Learning not to cause harm to ourselves is a basic Buddhist teaching. Nonaggression has the power to heal. Not harming ourselves or others is the basis of an enlightened society. This is how there could be a sane world. It starts with sane citizens, and that is us.
Fearlessness is another ingredient of patience. If you want to practice patience that leads to the cessation of suffering, to the de-escalation of aggression, it means cultivating a fearlessness that is both compassionate and brave. Because at this point you’re getting to know anger and how it easily breeds violent words and actions, and this can be decidedly unnerving.
When I was about six years old I received the essential bodhicitta teaching from an old woman sitting in the sun. I was walking by her house one day feeling lonely, unloved, and mad, kicking anything I could find. Laughing, she said to me, “Little girl, don’t you go letting life harden your heart.”
Right there I received this pithy instruction: we can let the circumstances of our lives harden us so that we become increasingly resentful and afraid, or we can let them soften and make us kinder and more open to what scares us. We always have this choice.

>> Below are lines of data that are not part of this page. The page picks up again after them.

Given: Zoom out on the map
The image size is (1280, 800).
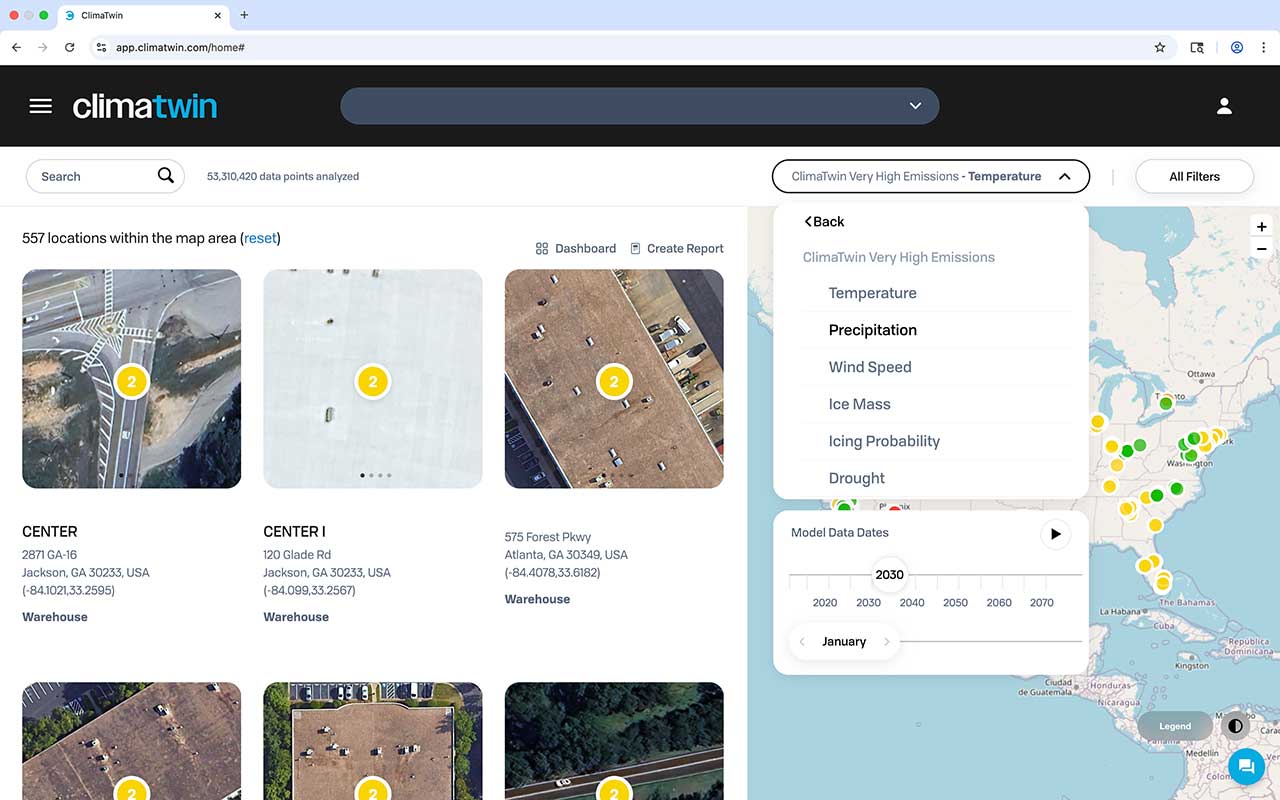Looking at the screenshot, I should point(1262,249).

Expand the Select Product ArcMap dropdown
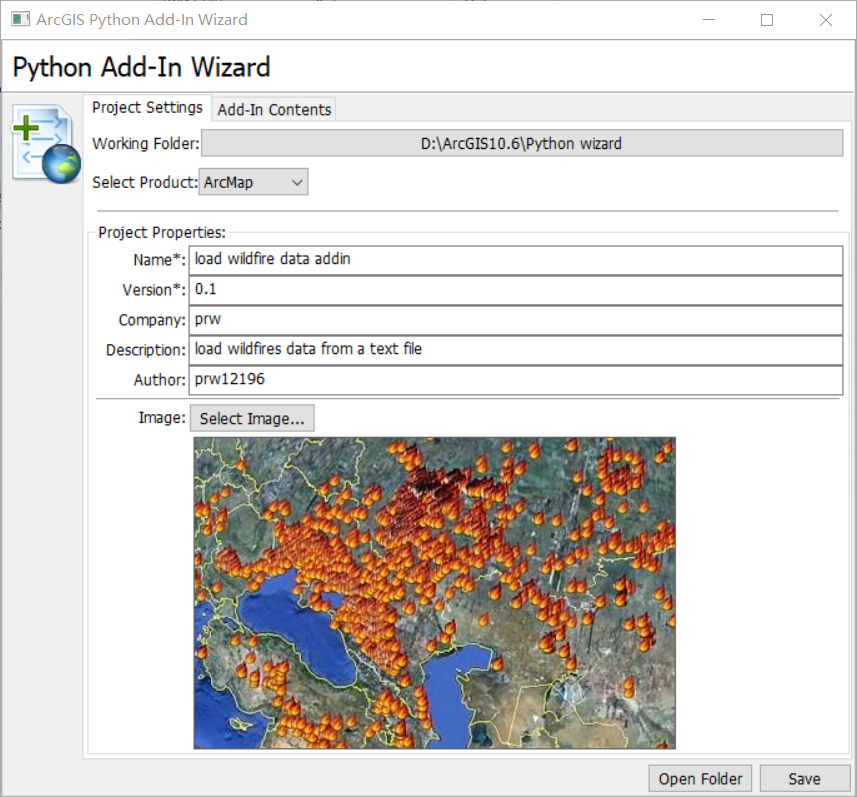click(x=253, y=182)
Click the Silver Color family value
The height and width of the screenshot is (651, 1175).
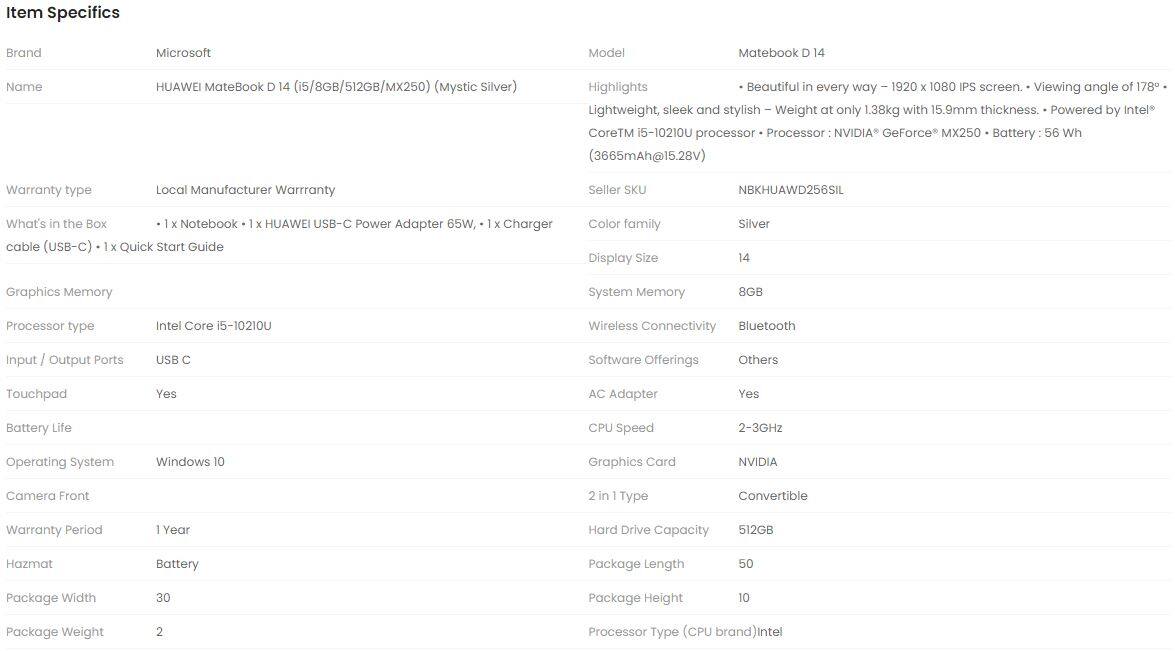(753, 224)
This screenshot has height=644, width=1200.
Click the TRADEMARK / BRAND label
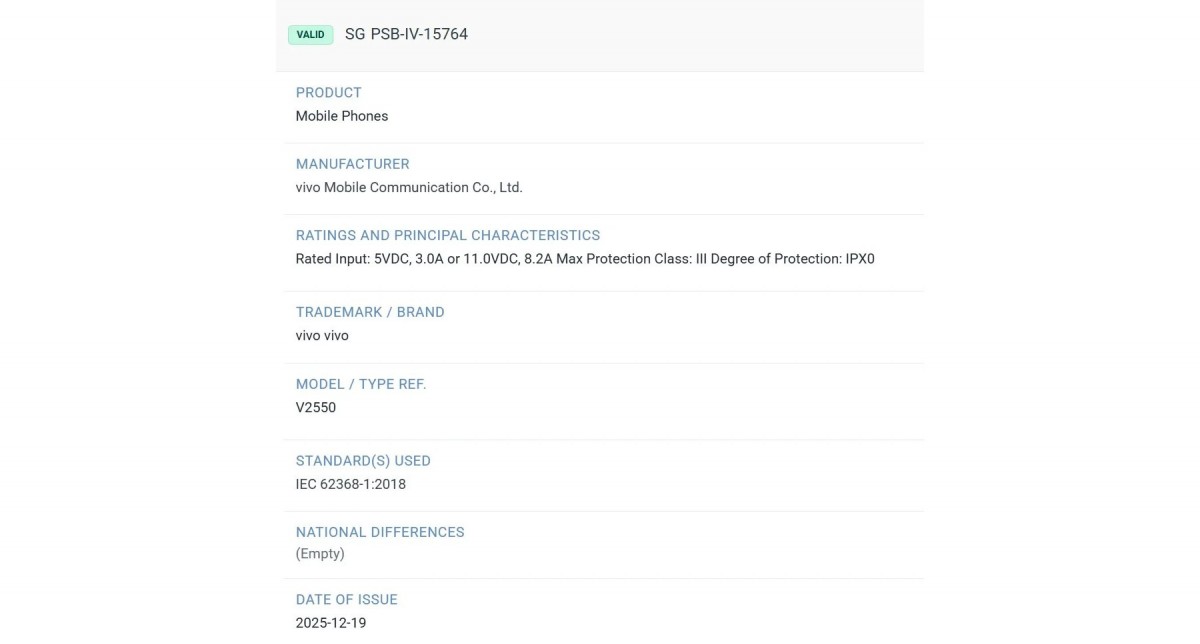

Rudolph Bahro writes, “When an old culture is dying, the new culture is created by those people who are not afraid to be insecure.”
I suppose some would question whether an old culture is dying now, but somehow it rings true for me that we’re in a time of major change, a major transition in the world, and many of us are rather nervous about where we’re headed.
You can think of insecurity as a moment in time that we experience over and over in our lives. when you feel insecurity, whether you’re feeling it in the middle of the night out of nowhere or whether it’s constant, there is a groundless and unformed quality to it.
You can think of the groundlessness and openness of insecurity as a chance that we’re given over and over to choose a fresh alternative. Things happen to us all the time that open up the space….It’s like the sky….And this is accessible to us all the time.
“On the journey of the warrior-bodhisattva, the path goes down, not up, as if the mountain pointed toward the earth instead of the sky. Instead of transcending the suffering of all creatures, we move toward turbulence and doubt however we can. We explore the reality and unpredictability of insecurity and pain, and we try not to push it away. If it takes years, if it takes lifetimes, we let it be as it is. At our own pace, without speed or aggression, we move down and down and down. With us move millions of others, companions in awakening from fear.”